Almost pulling her along, he escorted her to that same Buick in whose backseat they’d made love by a cornfield under fireworks in the starry sky, eons ago, last year.

She was angry now, and the question of whether to grant her a good-bye kiss — which might betray how difficult this was for him — became a moot point. In a nonpatriotic squeal of rubber, she was gone.

Out of his life for good this time?

For her sake, he hoped so.

Driving the navy 1940 Ford sedan he frequently ushered Nitti around in, Michael headed toward Estelle’s on West Addison. Because Estelle shared the place with her partner in the dress shop, Michael had seldom stayed over there, though he did have a key. Her apartment house was a large one in a battery of such buildings in a quiet, upper-middle-class neighborhood in the shadows of nearby lakeshore skyscrapers.

Today, however, West Addison was not quiet, the sidewalks on either side lined with gawkers, from proper-looking business men to women in curlers and housecoats. A small fire engine was barring passage, though clearly the handful of black-slickered firefighters — moving with no urgency whatsoever — were wrapping things up, literally and figuratively.

Michael parked by a hydrant — they didn’t seem to need the thing anymore — and walked quickly down to the fire truck, approaching the helmeted men.

“What’s happened?” he asked.

The firefighter, a young one, said, “You got here in a hurry.”

Immediately Michael understood that, thanks in part to his trenchcoat, he’d been mistaken for plainclothes police.

Manufacturing a half-smile, Michael said, “Hell, the station’s only two blocks away. Buddies are right behind me. What do we have?”

The firefighter gestured with a heavily gloved finger. “Third-floor flat...”

Estelle’s flat was on the third floor!

“...fire was contained to just the dining room, and we’ve got it out; ready for you guys to take over. One victim, and that’s why we called you.”

“Go on.”

Slickered shoulders shrugged and the helmet nodded toward the apartment building. “See for yourself. I may be new on the job, but that’s no fire fatality. That’s a goddamn murder.”

Hiding his alarm, Michael nodded thanks, and went quickly in. The building had multiple entrances, stairs leading up to landings where apartments faced each other across the stairwell. The acrid smell of smoke filled his nostrils as he took the stairs three at a time.

The door to her apartment was open, the smoke stench issuing its nasty invitation...

He braced himself and went in. The living room was in disarray, though the firemen could have caused that. He moved on through into the dining room, and there she was.

Bracing himself had not been enough. It couldn’t have been.

A chair had been positioned centrally; she lay nearby. The two adjacent walls were black and dripping wet, from the firefighter’s successful effort to stem the blaze.

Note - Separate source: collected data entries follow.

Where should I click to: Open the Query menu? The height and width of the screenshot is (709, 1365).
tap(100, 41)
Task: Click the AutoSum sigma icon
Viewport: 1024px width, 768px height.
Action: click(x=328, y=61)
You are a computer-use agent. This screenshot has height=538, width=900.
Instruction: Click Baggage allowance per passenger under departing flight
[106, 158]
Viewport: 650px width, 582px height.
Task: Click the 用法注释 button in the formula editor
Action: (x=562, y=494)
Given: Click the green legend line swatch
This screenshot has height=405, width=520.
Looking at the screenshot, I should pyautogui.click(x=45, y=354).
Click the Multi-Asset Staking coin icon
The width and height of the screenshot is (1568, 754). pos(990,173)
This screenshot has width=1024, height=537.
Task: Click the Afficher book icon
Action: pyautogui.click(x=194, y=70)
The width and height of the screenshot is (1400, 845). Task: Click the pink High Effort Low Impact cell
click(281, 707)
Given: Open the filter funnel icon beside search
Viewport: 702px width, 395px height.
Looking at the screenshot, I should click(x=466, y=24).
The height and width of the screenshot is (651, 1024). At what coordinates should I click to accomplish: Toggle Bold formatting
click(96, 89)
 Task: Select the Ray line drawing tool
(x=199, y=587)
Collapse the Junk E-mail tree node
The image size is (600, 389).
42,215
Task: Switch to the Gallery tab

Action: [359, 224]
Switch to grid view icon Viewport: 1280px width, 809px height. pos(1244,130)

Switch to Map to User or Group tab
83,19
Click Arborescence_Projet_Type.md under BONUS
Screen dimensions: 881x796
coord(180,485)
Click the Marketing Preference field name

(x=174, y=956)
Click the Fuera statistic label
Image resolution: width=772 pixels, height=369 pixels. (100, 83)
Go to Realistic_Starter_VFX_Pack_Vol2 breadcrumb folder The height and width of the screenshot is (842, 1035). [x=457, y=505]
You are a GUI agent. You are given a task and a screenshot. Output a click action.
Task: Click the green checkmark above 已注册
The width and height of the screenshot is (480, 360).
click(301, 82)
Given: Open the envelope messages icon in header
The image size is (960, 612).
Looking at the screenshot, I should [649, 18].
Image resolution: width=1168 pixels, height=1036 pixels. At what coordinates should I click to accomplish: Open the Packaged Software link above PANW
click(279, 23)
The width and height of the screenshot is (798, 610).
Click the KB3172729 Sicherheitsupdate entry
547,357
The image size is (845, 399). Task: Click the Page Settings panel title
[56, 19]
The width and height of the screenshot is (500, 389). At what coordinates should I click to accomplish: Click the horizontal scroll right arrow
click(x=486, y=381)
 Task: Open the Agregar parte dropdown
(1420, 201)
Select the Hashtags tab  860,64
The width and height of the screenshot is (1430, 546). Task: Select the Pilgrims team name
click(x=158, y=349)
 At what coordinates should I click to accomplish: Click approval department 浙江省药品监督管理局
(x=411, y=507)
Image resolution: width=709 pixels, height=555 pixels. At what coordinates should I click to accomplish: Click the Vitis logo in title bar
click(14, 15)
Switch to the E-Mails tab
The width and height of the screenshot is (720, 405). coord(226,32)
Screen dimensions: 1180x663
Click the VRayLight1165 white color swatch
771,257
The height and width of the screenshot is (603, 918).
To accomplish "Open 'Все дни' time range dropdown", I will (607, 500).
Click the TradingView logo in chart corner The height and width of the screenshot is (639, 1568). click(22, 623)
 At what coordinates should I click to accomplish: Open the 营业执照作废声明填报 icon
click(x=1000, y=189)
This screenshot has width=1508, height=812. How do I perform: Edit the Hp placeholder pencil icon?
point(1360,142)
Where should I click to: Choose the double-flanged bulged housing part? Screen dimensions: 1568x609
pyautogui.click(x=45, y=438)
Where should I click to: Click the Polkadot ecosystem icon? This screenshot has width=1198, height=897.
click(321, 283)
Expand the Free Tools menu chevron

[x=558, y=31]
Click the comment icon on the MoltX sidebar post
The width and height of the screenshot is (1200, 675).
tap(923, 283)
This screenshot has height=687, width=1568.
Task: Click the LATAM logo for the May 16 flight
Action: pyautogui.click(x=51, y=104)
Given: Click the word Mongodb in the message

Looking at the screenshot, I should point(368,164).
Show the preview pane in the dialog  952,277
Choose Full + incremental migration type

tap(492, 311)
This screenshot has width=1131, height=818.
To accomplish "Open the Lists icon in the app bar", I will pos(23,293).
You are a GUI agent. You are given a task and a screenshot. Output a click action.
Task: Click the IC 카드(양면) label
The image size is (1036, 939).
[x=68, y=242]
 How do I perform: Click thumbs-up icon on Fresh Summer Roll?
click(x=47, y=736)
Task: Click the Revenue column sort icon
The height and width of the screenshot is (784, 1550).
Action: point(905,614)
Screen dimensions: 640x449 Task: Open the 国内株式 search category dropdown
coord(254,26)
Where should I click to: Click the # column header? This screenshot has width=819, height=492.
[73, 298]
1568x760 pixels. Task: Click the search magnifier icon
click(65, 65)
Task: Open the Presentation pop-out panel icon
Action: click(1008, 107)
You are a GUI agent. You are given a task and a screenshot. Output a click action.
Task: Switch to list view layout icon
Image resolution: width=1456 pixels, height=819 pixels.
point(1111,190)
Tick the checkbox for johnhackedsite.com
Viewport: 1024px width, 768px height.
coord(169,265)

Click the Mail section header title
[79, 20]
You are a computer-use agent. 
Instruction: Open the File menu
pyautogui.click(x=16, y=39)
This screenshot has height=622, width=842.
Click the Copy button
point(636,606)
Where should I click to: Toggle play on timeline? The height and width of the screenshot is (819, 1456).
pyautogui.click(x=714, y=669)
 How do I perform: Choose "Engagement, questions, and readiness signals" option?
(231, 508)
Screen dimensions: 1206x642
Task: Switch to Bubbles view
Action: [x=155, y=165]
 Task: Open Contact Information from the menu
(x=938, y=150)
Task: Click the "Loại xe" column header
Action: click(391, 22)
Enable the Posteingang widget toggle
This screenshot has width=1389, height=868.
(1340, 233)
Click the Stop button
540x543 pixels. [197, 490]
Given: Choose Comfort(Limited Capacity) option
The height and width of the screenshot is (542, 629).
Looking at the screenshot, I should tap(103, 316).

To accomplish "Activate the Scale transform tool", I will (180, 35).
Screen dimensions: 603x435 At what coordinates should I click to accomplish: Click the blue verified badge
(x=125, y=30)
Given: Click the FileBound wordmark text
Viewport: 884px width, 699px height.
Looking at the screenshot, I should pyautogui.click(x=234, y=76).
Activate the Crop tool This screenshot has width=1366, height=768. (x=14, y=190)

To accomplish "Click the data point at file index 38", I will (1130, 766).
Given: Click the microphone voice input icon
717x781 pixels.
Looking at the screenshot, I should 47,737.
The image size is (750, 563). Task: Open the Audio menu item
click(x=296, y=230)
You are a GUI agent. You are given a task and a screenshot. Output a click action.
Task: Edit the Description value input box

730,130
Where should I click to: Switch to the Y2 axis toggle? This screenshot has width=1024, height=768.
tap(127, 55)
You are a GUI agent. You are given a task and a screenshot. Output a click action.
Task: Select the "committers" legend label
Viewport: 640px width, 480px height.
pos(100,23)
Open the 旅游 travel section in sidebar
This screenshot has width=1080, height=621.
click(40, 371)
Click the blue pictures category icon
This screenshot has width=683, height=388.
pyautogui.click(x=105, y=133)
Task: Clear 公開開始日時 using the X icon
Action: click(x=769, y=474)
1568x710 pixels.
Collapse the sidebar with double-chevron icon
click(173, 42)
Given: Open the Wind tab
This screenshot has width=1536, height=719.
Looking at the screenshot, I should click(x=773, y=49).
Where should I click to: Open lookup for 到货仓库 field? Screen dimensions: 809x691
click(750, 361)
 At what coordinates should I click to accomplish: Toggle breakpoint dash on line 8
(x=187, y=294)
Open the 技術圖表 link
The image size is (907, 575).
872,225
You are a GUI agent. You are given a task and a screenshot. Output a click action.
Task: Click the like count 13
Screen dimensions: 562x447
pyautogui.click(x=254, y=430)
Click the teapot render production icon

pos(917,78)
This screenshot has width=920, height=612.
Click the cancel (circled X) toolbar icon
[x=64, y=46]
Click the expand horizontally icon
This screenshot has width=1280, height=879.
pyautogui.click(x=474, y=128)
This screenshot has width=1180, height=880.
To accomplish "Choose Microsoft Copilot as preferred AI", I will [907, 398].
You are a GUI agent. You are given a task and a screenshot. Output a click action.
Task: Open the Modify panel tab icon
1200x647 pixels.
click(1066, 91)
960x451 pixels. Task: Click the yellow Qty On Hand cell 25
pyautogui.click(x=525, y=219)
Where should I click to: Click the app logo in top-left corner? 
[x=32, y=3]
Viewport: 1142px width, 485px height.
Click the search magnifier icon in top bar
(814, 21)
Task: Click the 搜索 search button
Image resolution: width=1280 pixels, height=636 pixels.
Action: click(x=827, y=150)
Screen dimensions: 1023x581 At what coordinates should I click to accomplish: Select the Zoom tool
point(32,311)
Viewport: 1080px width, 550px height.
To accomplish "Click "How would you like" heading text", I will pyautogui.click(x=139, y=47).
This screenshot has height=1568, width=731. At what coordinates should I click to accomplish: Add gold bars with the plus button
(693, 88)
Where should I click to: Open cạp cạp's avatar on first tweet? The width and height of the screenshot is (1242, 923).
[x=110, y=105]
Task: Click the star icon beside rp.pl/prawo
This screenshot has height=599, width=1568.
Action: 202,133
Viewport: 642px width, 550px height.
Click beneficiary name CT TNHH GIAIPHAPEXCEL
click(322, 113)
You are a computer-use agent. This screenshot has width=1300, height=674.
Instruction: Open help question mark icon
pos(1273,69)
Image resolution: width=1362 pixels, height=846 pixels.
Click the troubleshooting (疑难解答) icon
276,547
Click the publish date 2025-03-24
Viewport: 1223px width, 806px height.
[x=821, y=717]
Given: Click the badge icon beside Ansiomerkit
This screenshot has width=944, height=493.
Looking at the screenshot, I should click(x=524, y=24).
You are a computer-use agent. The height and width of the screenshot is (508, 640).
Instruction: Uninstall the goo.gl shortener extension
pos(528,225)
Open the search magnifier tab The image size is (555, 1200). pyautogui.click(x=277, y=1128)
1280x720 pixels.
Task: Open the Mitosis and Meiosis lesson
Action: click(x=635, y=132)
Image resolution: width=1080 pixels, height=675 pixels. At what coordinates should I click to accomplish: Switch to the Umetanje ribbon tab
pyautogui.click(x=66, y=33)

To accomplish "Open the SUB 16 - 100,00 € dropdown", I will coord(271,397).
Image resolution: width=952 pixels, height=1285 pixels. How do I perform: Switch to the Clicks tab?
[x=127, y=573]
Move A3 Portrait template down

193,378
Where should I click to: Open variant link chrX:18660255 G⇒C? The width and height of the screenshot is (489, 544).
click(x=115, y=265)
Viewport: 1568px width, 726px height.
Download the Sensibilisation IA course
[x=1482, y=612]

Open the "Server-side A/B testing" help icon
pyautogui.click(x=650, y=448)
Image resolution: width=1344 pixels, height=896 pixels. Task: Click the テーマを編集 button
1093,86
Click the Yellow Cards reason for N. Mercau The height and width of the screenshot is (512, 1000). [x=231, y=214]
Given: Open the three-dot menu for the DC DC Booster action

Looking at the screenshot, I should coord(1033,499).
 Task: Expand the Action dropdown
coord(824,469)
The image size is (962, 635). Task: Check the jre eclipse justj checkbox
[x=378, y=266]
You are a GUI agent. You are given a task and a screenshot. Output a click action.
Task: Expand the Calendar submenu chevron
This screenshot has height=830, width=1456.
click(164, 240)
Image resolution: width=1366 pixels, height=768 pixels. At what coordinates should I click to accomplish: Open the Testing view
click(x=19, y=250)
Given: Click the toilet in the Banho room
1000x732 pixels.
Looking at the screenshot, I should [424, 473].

Much of the carpet was also black, a broken whiskey bottle on the floor apparently having fed the flames. The acrid stench was almost overpowering.

Wearing only a red silk robe, she lay on the plush scorched carpet, on her back, in a Christ-on-the-cross sprawl. The robe was charred from the waist down and her legs were burnt so badly that from the knees down, the limbs were cinders.

Michael knelt near the upper half of her, as if praying that this battered, burnt corpse was not the woman he’d shared his bed with the night before. But he knew such prayers were useless, because this clearly was not the roommate, rather Estelle herself — the welts and bruises and cuts could not disguise the fact, nor the ragged slash through one eye nor the punctures on her cheeks; not her bloodied broken nose nor the smashed pulp of once-lovely lips. Not the frightwig hair, clumps yanked or cut from her scalp. Not even the ear-to-ear slash on her throat, which was not what had killed her, too superficial, merely part of the torture that had preceded her murder.

Her head tilted to one side, eyes blankly open. Her hands were puffy with burns — had her torturers tossed the whiskey on her, set it aflame, and allowed her to try to put it out with her palms?

Forever till we’re dead, her voice whispered in his memory.

Somehow he got to his feet. He staggered into the next room, the kitchen, where he found signs of struggle even a one-eyed man couldn’t miss: a broken drinking glass on the floor; bloodsmeared cabinets; scarlet spattering the sink. On the floor, a bloodstained breadknife, a bloody rolling pin, and the blood-tipped ice pick that no doubt had made the punctures on those pretty cheeks. Also, a bloody blackjack, as if the kitchen hadn’t given up enough impromptu weapons.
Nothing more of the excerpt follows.